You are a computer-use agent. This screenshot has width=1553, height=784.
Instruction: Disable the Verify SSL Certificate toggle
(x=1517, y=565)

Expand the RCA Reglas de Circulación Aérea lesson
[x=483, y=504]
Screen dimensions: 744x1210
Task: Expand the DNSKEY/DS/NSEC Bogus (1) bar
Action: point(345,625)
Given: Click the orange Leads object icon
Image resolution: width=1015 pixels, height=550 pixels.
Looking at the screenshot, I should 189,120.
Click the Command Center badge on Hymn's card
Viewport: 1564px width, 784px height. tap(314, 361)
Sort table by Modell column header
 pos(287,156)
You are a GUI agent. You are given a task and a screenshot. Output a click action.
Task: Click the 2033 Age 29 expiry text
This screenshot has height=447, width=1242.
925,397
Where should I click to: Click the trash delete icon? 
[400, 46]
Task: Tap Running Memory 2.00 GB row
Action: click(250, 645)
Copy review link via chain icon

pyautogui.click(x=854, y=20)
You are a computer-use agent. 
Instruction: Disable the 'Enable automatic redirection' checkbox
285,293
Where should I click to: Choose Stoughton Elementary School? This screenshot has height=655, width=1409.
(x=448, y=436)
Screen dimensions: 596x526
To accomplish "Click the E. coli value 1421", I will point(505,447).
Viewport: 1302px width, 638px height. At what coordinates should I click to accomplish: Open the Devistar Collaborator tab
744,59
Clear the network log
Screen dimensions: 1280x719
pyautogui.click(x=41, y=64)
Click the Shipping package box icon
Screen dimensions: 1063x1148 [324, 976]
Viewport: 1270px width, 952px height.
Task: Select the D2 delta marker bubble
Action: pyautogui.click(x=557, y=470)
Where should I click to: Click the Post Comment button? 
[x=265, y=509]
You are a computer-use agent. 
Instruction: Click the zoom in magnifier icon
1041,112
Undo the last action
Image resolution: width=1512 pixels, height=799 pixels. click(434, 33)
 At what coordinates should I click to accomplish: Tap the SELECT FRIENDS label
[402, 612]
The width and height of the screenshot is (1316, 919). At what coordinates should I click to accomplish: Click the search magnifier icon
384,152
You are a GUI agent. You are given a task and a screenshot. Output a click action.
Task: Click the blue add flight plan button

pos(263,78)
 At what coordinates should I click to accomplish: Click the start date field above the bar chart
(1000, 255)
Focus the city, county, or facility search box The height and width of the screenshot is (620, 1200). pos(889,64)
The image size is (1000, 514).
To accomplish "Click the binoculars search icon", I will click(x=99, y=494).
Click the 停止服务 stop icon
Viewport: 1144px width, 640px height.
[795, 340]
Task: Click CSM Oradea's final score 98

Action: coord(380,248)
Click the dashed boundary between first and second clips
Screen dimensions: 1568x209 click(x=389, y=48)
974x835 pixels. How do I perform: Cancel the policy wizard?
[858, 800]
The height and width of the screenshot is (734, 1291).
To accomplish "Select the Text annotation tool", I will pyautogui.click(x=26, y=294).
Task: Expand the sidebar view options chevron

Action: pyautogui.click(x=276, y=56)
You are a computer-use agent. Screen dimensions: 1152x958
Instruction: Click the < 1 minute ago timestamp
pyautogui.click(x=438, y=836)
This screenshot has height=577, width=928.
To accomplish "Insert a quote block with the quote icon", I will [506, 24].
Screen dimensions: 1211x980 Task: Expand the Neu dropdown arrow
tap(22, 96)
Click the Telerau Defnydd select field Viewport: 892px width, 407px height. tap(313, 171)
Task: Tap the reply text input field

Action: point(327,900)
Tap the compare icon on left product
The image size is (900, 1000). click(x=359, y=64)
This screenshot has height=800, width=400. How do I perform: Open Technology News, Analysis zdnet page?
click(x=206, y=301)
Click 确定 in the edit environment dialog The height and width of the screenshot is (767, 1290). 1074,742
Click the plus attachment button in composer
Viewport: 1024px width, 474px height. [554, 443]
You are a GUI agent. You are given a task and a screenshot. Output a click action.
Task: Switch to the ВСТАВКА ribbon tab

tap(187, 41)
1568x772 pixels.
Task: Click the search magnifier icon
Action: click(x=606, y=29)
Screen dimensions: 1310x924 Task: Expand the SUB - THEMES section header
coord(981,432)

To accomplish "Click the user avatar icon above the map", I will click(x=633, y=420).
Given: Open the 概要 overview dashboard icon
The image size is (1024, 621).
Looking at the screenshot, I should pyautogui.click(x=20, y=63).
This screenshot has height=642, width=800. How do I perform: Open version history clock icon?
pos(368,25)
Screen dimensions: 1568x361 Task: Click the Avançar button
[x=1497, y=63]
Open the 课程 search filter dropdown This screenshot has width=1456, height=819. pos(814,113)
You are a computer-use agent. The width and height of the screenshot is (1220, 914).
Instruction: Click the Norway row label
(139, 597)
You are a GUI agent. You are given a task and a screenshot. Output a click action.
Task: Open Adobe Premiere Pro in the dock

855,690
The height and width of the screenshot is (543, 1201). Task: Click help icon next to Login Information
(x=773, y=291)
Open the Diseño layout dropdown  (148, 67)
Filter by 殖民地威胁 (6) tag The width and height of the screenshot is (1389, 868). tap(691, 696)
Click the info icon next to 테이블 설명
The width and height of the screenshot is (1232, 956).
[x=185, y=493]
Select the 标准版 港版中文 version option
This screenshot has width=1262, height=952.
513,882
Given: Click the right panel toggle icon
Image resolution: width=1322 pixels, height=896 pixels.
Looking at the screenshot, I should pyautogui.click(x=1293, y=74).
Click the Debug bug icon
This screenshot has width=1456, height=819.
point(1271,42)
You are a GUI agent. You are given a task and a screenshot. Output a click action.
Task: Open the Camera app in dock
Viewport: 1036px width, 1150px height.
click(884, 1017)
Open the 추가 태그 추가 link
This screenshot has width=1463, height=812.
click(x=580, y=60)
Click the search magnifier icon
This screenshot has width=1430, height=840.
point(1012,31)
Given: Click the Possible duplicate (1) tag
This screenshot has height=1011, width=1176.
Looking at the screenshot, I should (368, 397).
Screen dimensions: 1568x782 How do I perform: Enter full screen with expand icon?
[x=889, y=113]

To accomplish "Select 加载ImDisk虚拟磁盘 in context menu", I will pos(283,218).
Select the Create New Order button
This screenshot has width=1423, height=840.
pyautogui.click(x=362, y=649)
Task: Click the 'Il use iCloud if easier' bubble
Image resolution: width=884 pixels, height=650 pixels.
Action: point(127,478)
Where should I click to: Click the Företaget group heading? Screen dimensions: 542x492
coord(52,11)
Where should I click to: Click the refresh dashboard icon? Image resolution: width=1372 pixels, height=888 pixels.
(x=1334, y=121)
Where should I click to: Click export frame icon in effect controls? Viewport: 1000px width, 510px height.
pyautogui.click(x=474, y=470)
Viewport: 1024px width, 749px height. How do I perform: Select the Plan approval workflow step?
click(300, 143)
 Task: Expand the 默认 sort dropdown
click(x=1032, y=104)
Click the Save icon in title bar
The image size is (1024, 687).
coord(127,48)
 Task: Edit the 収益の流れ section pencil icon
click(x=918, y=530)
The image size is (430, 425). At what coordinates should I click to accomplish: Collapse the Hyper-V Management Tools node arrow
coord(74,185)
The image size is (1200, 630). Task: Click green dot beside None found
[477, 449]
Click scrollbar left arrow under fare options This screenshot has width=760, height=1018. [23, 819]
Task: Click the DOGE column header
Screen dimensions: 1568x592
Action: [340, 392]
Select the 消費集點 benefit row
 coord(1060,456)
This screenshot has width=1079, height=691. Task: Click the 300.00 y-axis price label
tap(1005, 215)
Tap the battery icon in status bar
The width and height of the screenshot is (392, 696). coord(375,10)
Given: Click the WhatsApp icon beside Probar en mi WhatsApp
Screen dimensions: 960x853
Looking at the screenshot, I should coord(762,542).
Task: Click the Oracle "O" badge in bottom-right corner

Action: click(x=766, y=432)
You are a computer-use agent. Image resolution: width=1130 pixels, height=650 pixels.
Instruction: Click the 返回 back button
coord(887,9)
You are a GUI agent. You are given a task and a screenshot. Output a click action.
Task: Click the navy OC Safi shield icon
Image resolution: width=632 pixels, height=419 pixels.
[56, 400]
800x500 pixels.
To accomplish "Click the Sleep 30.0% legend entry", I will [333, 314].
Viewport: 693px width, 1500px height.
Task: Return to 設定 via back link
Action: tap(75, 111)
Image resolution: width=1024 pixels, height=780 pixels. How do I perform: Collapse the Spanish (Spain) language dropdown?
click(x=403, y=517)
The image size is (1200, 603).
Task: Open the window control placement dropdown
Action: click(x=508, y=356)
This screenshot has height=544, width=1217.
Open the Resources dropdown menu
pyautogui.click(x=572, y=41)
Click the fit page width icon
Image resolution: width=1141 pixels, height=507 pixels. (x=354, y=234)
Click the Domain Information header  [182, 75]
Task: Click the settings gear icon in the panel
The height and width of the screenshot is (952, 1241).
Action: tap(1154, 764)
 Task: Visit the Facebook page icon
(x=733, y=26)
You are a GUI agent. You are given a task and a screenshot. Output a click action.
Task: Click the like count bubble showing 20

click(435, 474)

SHORT PROBLEM — Copy out again, without any changes, everything from the first of the lines above down to the line containing "pyautogui.click(x=854, y=20)", with both ends included.

SOLUTION TO THE PROBLEM —
You are a computer-use agent. This screenshot has width=1553, height=784.
Instruction: Disable the Verify SSL Certificate toggle
(x=1517, y=565)

Expand the RCA Reglas de Circulación Aérea lesson
[x=483, y=504]
Screen dimensions: 744x1210
Task: Expand the DNSKEY/DS/NSEC Bogus (1) bar
Action: point(345,625)
Given: Click the orange Leads object icon
Image resolution: width=1015 pixels, height=550 pixels.
Looking at the screenshot, I should 189,120.
Click the Command Center badge on Hymn's card
Viewport: 1564px width, 784px height. tap(314, 361)
Sort table by Modell column header
 pos(287,156)
You are a GUI agent. You are given a task and a screenshot. Output a click action.
Task: Click the 2033 Age 29 expiry text
This screenshot has height=447, width=1242.
925,397
Where should I click to: Click the trash delete icon? 
[400, 46]
Task: Tap Running Memory 2.00 GB row
Action: click(250, 645)
Copy review link via chain icon

pyautogui.click(x=854, y=20)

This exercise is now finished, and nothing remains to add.